シャルコーはオーギュスティーヌの検診結果を纏めた。左耳は時計の音が聞こえず、右耳は10cmまで聞こえた。左目は赤色だけ識別し、右目は紫以外は識別可能だった。さらに、左の鼻は感覚がなく、右の鼻はほぼ正常だった。砂糖・塩・コショウの識別は不能。催眠状態では体が硬直し、どんな姿勢でも維持できた。オーギュスティーヌは昨日、屠畜場にいる血まみれの動物達の夢を見た。翌朝、初潮を迎えた。性格は活発・知的・感受性が強い。他人の視線を心地よく感じていた。

シャルコーが旅行に行ったため、オーギュスティーヌは別の医師に診察されることになった。オーギュスティーヌは何も知らされておらず、困惑した。そのまま発作を起こし、2人の男性に抱えられるようにして診察室を出た。シャルコーが不在の間、オーギュスティーヌは食事を摂らずすっかり弱っていた。病院に戻ったシャルコーが見に行くと、オーギュスティーヌは暴れないようベッドに縛られていた。シャルコーはスープを準備させると、オーギュスティーヌに自ら食べさせた。オーギュスティーヌは嬉しそうな表情を見せた。

博士と私の危険な関係のあらすじ【結】

シャルコーは自分が飼っている猿をオーギュスティーヌに見せた。2人で猿と遊びながら楽しいひと時を過ごした。だが、シャルコーはオーギュスティーヌとの近すぎる距離に戸惑い、思わず帰るようきつく言いつけてしまう。オーギュスティーヌはショックを受け立ち去った。

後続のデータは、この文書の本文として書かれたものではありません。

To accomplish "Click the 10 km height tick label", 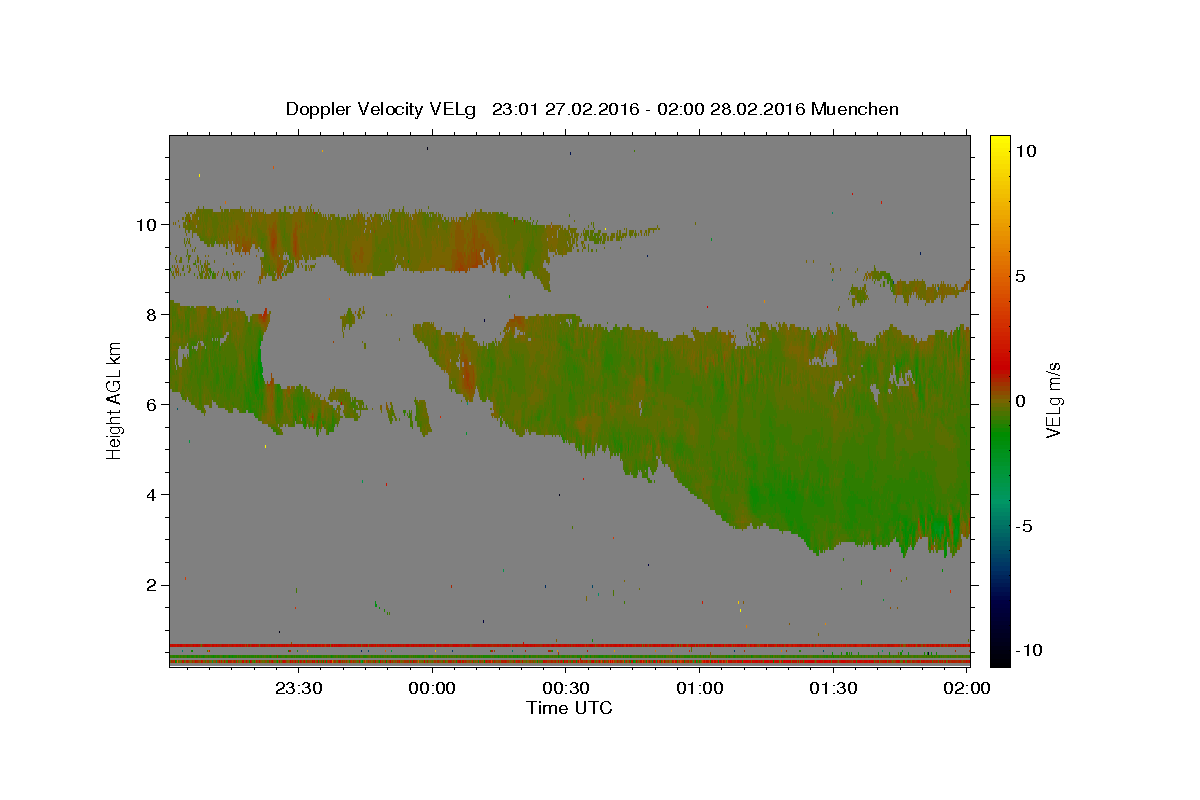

シャルコーを批判する記事が掲載された。神経質な女性を集め、精神錯乱を起こして凶暴化させているというのだ。シャルコーは気にしないようにするが、学会の援助も得られていないため、イライラは増す一方だった。

オーギュスティーヌは治らない自分の症状にも、診察を人に見せるシャルコーにもウンザリしていた。病院を出たいと思うようになるが、左手が動かない状態では働き口を見つけることもできなかった。シャルコーはオーギュスティーヌを宥め、引き続き治療を続けながら読み書きを覚えるよう説得した。オーギュスティーヌはシャルコーの態度に苛立ち、大嫌いだと伝えた。そして、1人部屋に戻ると、泣きじゃくった。

オーギュスティーヌは再び綺麗に着飾られ、講義に出ることになった。しかし、そのことに耐えられず、支度部屋を飛び出してしまう。オーギュスティーヌは走って逃げるが、階段から転げ落ちてしまう。だが、気がつくと左手が動くようになっていた。オーギュスティーヌは治ったことを隠したまま、講義に出席した。発作が起こった振りをして、シャルコーを誘惑した。シャルコーはオーギュスティーヌを部屋に運ばせた。

シャルコーは部屋に行き、オーギュスティーヌと体を求め合った。その後、講義の参加者達の元に戻った。皆オーギュスティーヌの演技に気づいておらず、学会の支援が得られそうだと話した。同僚の医師だけが、シャルコーの様子を訝しんでいた。シャルコーが参加者達と話していると、オーギュスティーヌが出て行くのが見えた。悲しかったが、追いかけることはできなかった。そんな夫の様子を、コンスタンスがじっと見ていた。オーギュスティーヌは悲しそうな表情で、通りを歩き続けた。